United States District Court, S.D. California

April 15, 2015

SETH WALLACK and SAN DIEGO VETERINARY IMAGING, INC., Plaintiffs,
v.
IDEXX LABORATORIES, INC.; IDEXX REFERENCE LABORATORIES, INC.; MATTHEW WRIGHT; an individual; and STEPHEN WALTERS, an individual, Defendants.

ORDER GRANTING DEFENDANTS WRIGHT AND WALTERS' MOTION FOR SUMMARY JUDGMENT [Dkt. No. 87.]

GONZALO P. CURIEL, District Judge.

Presently before the Court is Defendants Matthew Wright ("Wright") and Stephen Walters' ("Walters") (collectively "Defendants") motion for summary judgment. (Dkt. No. 87.) Plaintiff Seth Wallack ("Plaintiff") opposed the motion. (Dkt.
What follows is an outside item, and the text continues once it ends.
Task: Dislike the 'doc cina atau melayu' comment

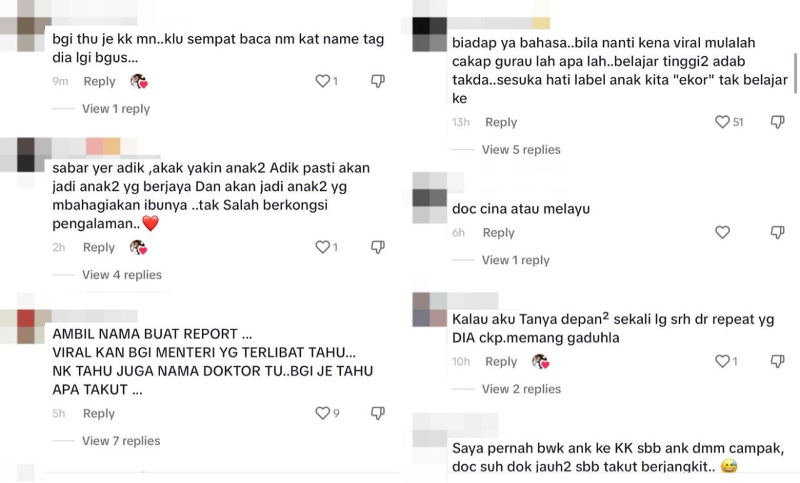Action: pos(778,232)
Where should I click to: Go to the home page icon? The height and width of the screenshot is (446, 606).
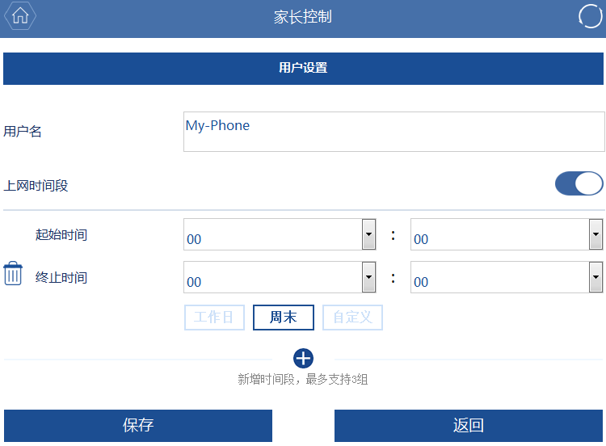(x=20, y=16)
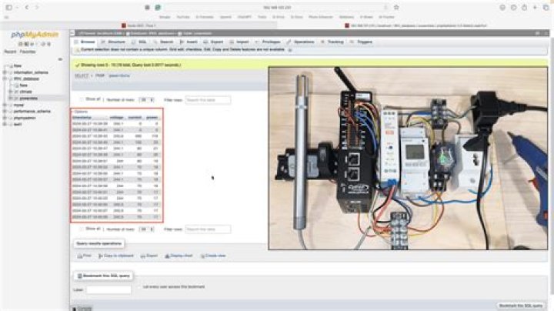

No. 93.) Defendants filed a reply. (Dkt. No. 9.) Having considered the parties' submissions, supporting documentation, and the applicable law, the Court GRANTS Defendants' motion for summary judgment.

Procedural Background

Plaintiff and San Diego Veterinary Imaging, Inc. ("SDVI") filed a complaint against Defendants Idexx Laboratories, Inc. and Idexx Reference Laboratories, Inc. on December 22, 2011 alleging numerous causes of action for federal and state securities fraud, fraud related causes of action and trademark infringement. (Dkt. No. 1.) On April 11, 2013, the Court granted in part and denied in part Defendants' motions to dismiss with leave to amend. (Dkt. No. 33.) A first amended complaint was filed on May 2, 2013. (Dkt. No. 34.) On September 12, 2013, the Court granted in part and denied in part Defendants' motions to dismiss with leave to amend. (Dkt. No. 49.) The operative second amended complaint was filed on September 26, 2013 and asserts four causes of action: (1) trademark infringement by Plaintiff SDVI against Idexx and Idexx RL; (2) breach of fiduciary duty by Plaintiff Wallack against Wright and Walters; (3) civil conspiracy by Plaintiffs against all Defendants; and (4) request for declaratory relief by Plaintiffs against Idexx and Idexx RL. (Dkt. No. 50.) Defendants Wright and Walters moved to dismiss the second cause of action for breach of fiduciary duty, and third cause of action for civil conspiracy. (Dkt. No. 52.) On April 14, 2014, the Court denied Defendants Wright and Walters' motion to dismiss the breach of fiduciary duty claim; and granted Defendants' motion to dismiss the civil conspiracy claim with prejudice. (Dkt. No. 68.) Therefore, the remaining cause of action alleged against Defendants Wright and Walters is breach of fiduciary duty which is subject to the instant motion for summary judgment.

Factual Background

Plaintiff is a licensed veterinary radiologist and established San Diego Veterinary Imaging, Inc. ("SDVI"), in 2002, to conduct his veterinary radiology practice. (Dkt. No. 93-5, Wallack Decl. ¶¶ 2, 8.) In the early 2000s, Plaintiff recognized the need and benefit of digital imagery to view x-rays over the internet instead of "making the rounds" and visiting veterinary offices, clinics and hospitals to conduct his practice. (Id. ¶¶ 2, 3, 4.) In early 2004, Plaintiff contemplated and began work to develop a software program to serve as a "platform" for veterinary radiologists where they could keep, organize, retrieve and use all of their imagery. (Id. ¶ 7.)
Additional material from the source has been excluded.